Mr Worthington claimed that the US was using other countries as "stalking horses" to ensure that the Bali road map would be as non-specific as possible.
"If it doesn't include a range of reductions [ for developed countries], it would end up as a shell," he said.
But Paula Dobriansky, head of the US delegation, insisted that it was playing a constructive role in Bali, saying global climate change "requires a comprehensive response" that would be "environmentally effective and economically sustainable" in dealing with all of the issues.
"Emissions are global and the solution, to be effective, must be global. We want the world's largest economies, including the United States, to be part of a global arrangement. An approach in which only some are committed to acting cannot be environmentally effective."
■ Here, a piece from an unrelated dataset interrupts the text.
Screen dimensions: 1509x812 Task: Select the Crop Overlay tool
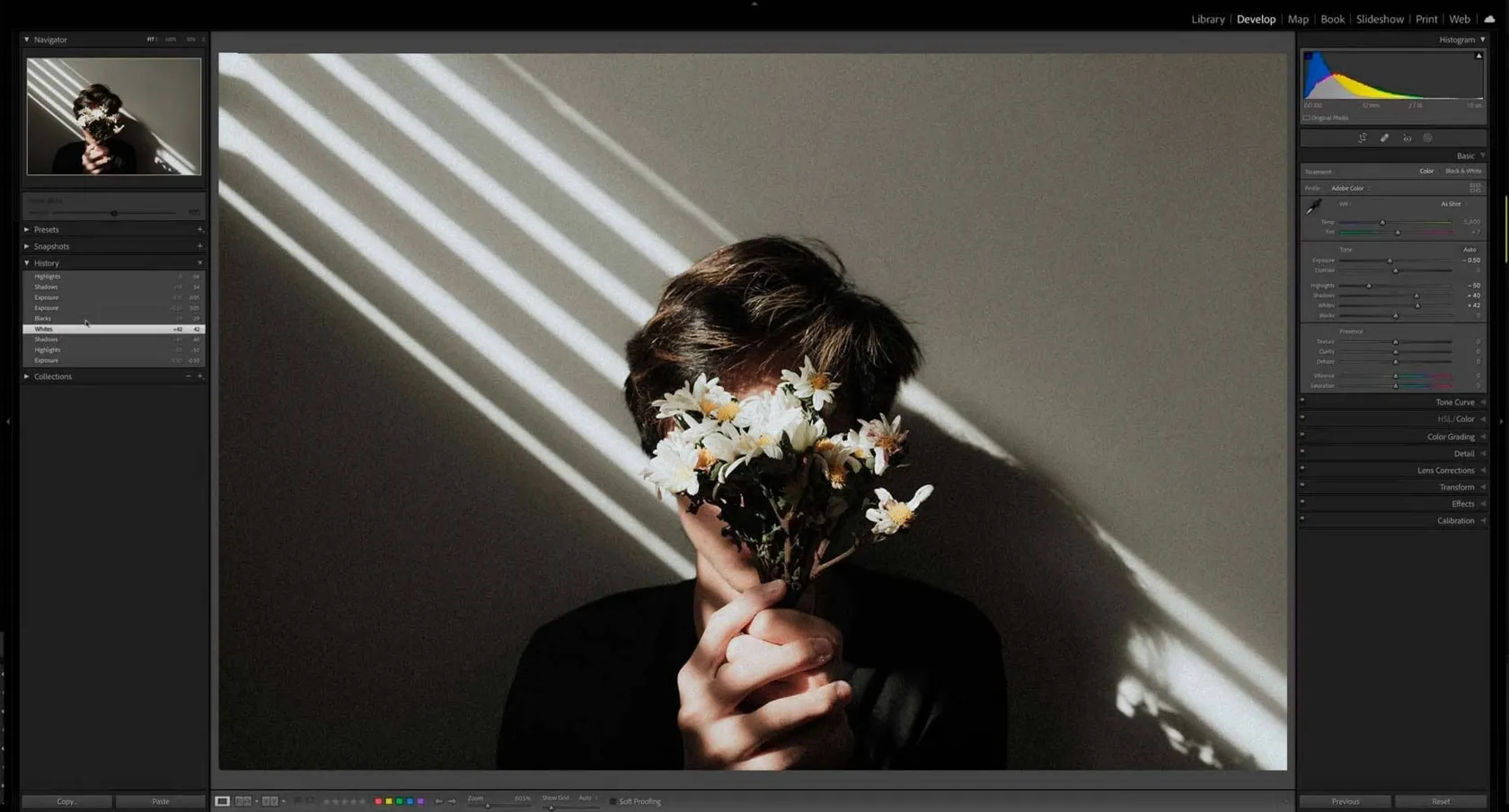tap(1362, 137)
Dr Dobriansky, under secretary of state for democracy and global affairs, restated US opposition to including specific targets for cuts, saying "we don't want to to be prejudging outcomes here . . . We're at the beginning of a fluid process and we have to see where it goes."
For the first time, representatives of the media were ordered to leave the tiered press briefing room at the Bali conference centre yesterday morning so that it could be "swept" by armed police with sniffer dogs in advance of the arrival of the US delegation.
UN secretary general Ban Ki-moon said he wanted to remind ministers at the conference that they "must deliver on the call by world leaders for a breakthrough in Bali".
"We work for success not failure. We must be able to launch negotiations to reach an international agreement by end of 2009. It will be a difficult and complicated process. But what we want to see is the need to start it with a clear time-bound agenda."
Achim Steiner, executive director of the UN Environment Programme, said that if the Bali summit did not move the process forward, it would not be "a failure of the UN" because it had provided "the science that is driving the policy debate".
He also singled out for praise countries as diverse as Costa Rica, Norway and New Zealand for "committing themselves to a path [ of development] that five years ago would have been regarded as science fiction" - the idea of adopting national targets for achieving "carbon-neutral" economies.
Costa Rica aims to achieve this goal as early as 2021, to coincide with the bicentenary of its independence from Spain, and one of the key measures it adopted - as long ago as 1996 - was to impose an extra 3.5 per cent tax on fossil fuels, to finance afforestation.